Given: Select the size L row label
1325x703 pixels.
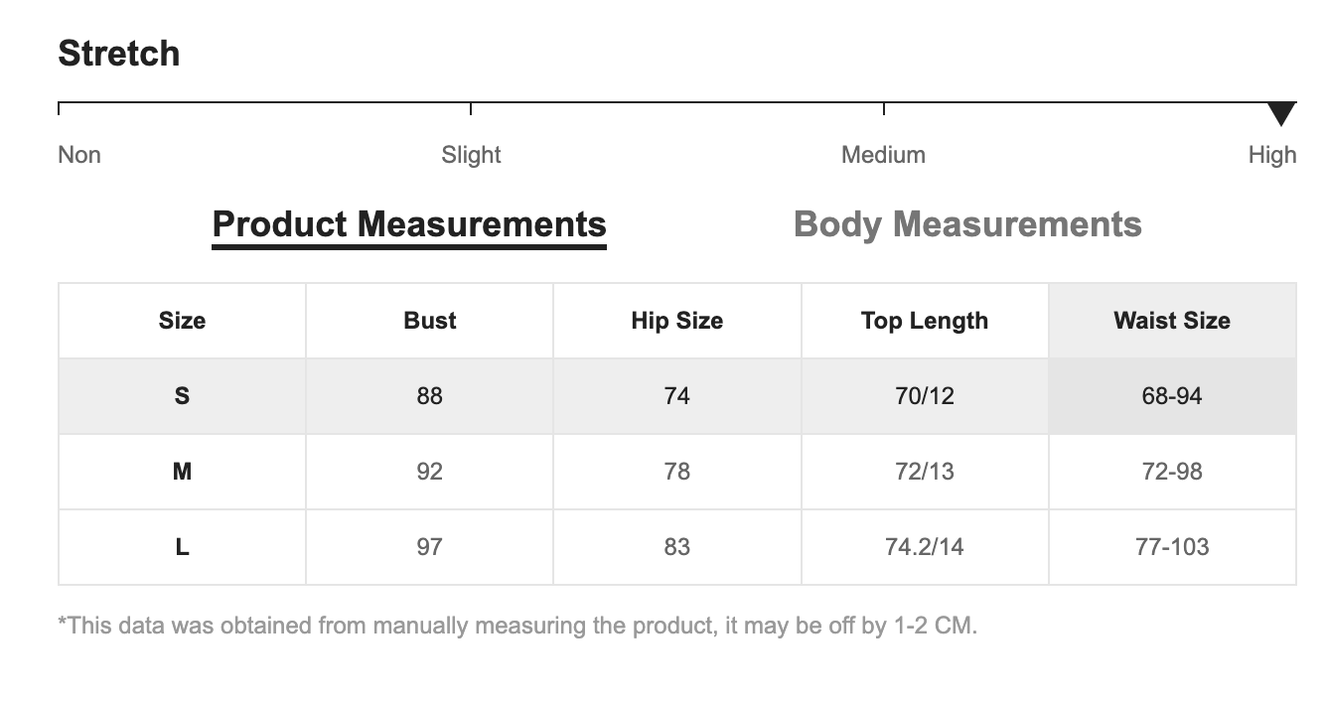Looking at the screenshot, I should [182, 547].
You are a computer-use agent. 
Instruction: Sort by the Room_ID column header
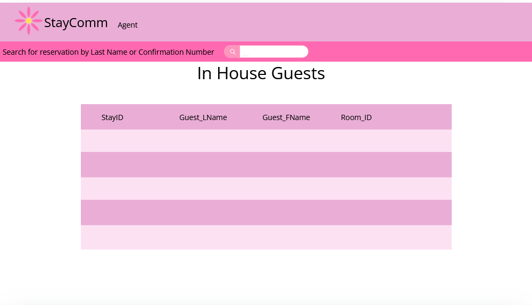(x=356, y=117)
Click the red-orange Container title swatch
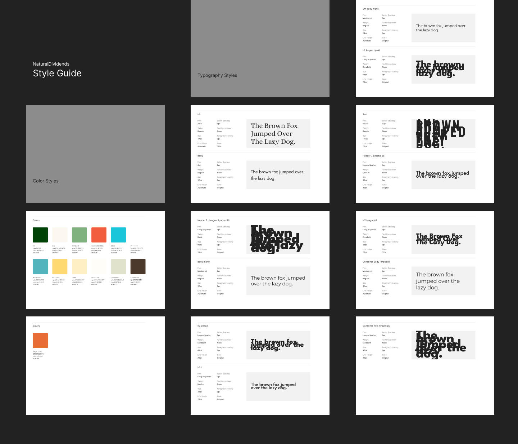Image resolution: width=518 pixels, height=444 pixels. pyautogui.click(x=99, y=235)
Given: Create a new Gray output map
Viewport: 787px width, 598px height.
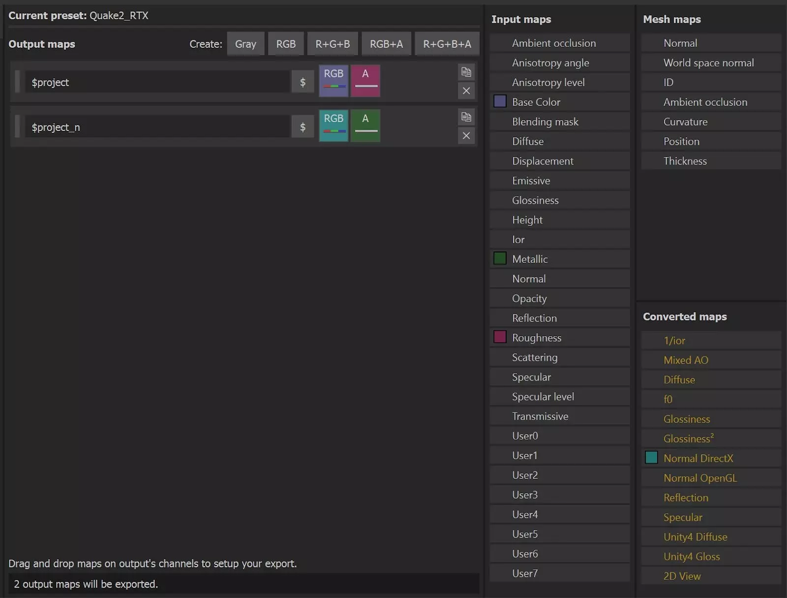Looking at the screenshot, I should pyautogui.click(x=245, y=44).
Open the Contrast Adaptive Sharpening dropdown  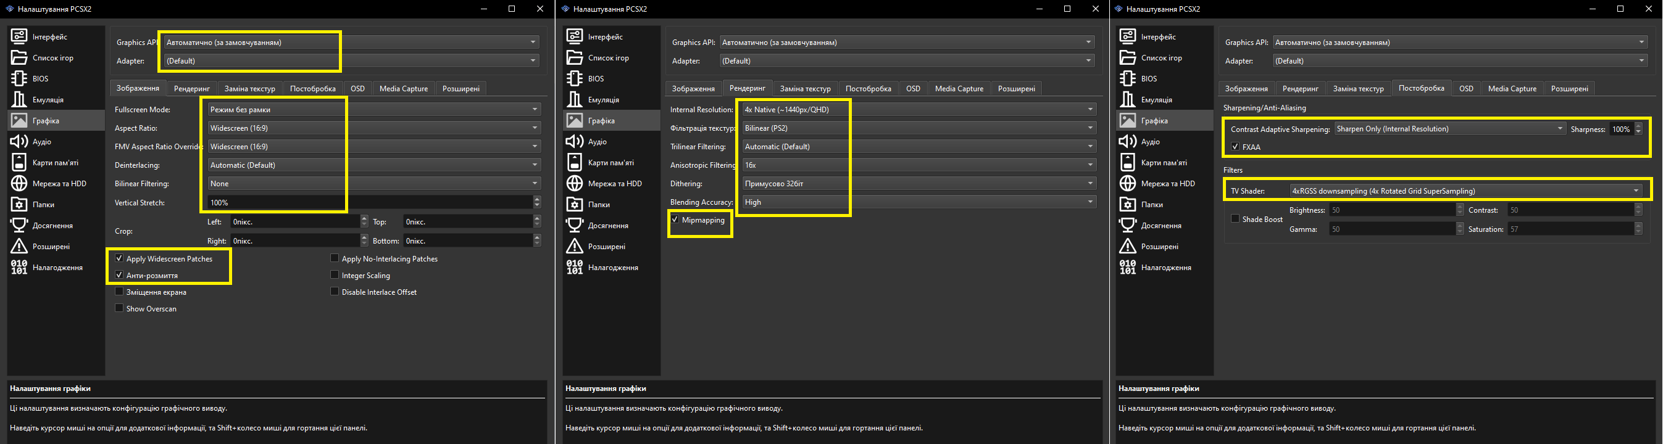pyautogui.click(x=1449, y=129)
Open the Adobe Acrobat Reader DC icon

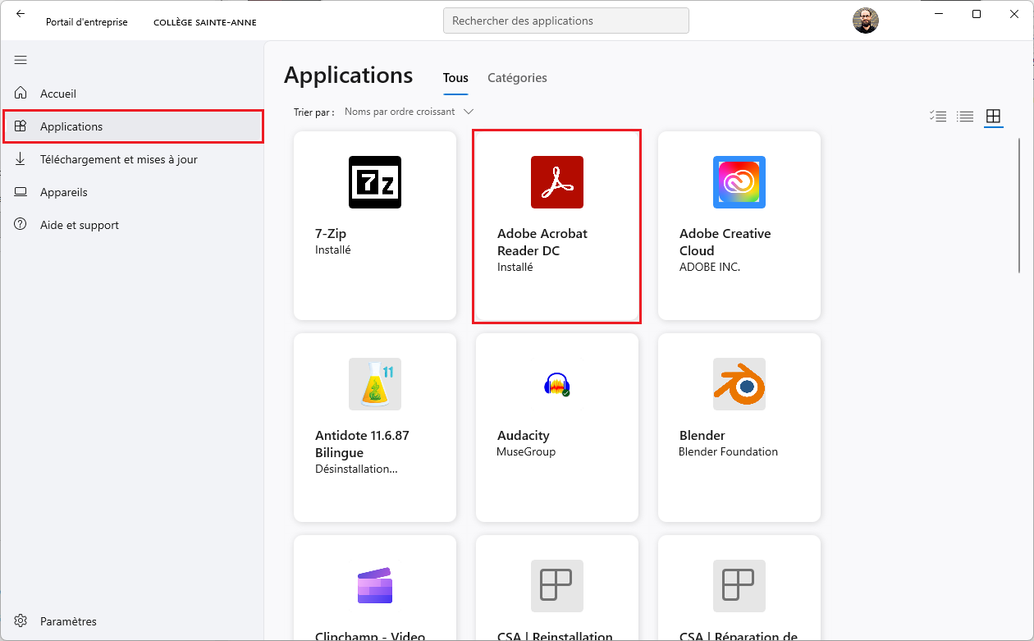point(557,182)
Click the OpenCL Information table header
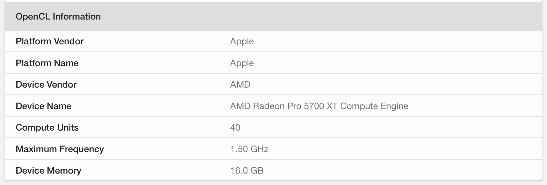The width and height of the screenshot is (547, 185). pos(274,16)
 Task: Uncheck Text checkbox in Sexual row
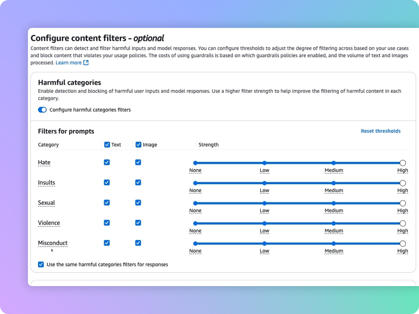coord(107,203)
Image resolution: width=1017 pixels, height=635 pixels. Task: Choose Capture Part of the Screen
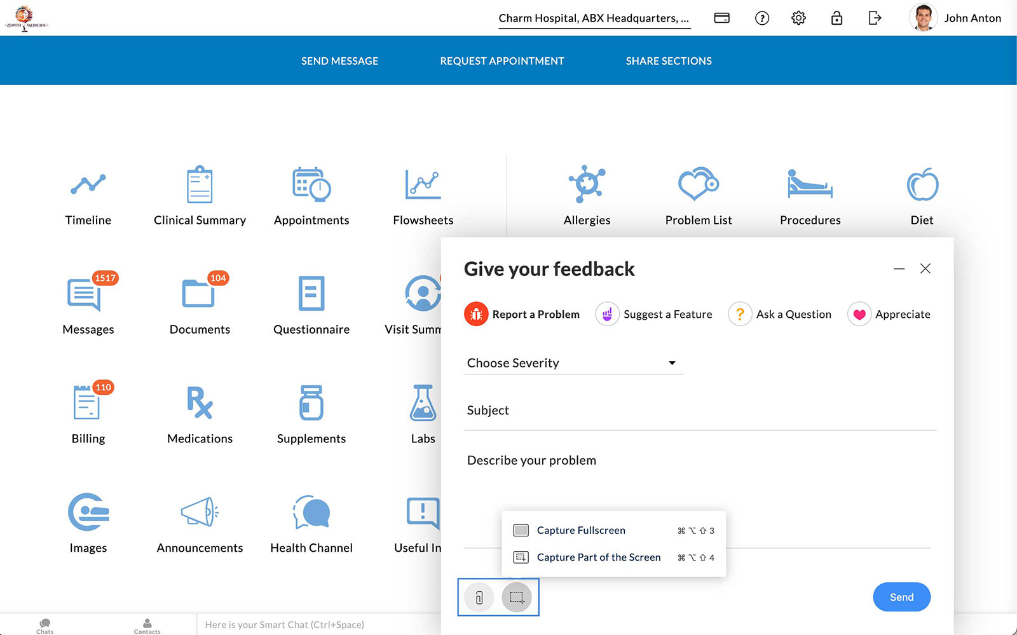click(598, 557)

****************

Return the data above, word for word, from the start through the line containing "(x=356, y=117)", and leave the pictures out.

**RESULT OF THIS EXERCISE**
Given: Select the size L row label
1325x703 pixels.
Looking at the screenshot, I should [182, 547].
You are a computer-use agent. 
Instruction: Sort by the Room_ID column header
(x=356, y=117)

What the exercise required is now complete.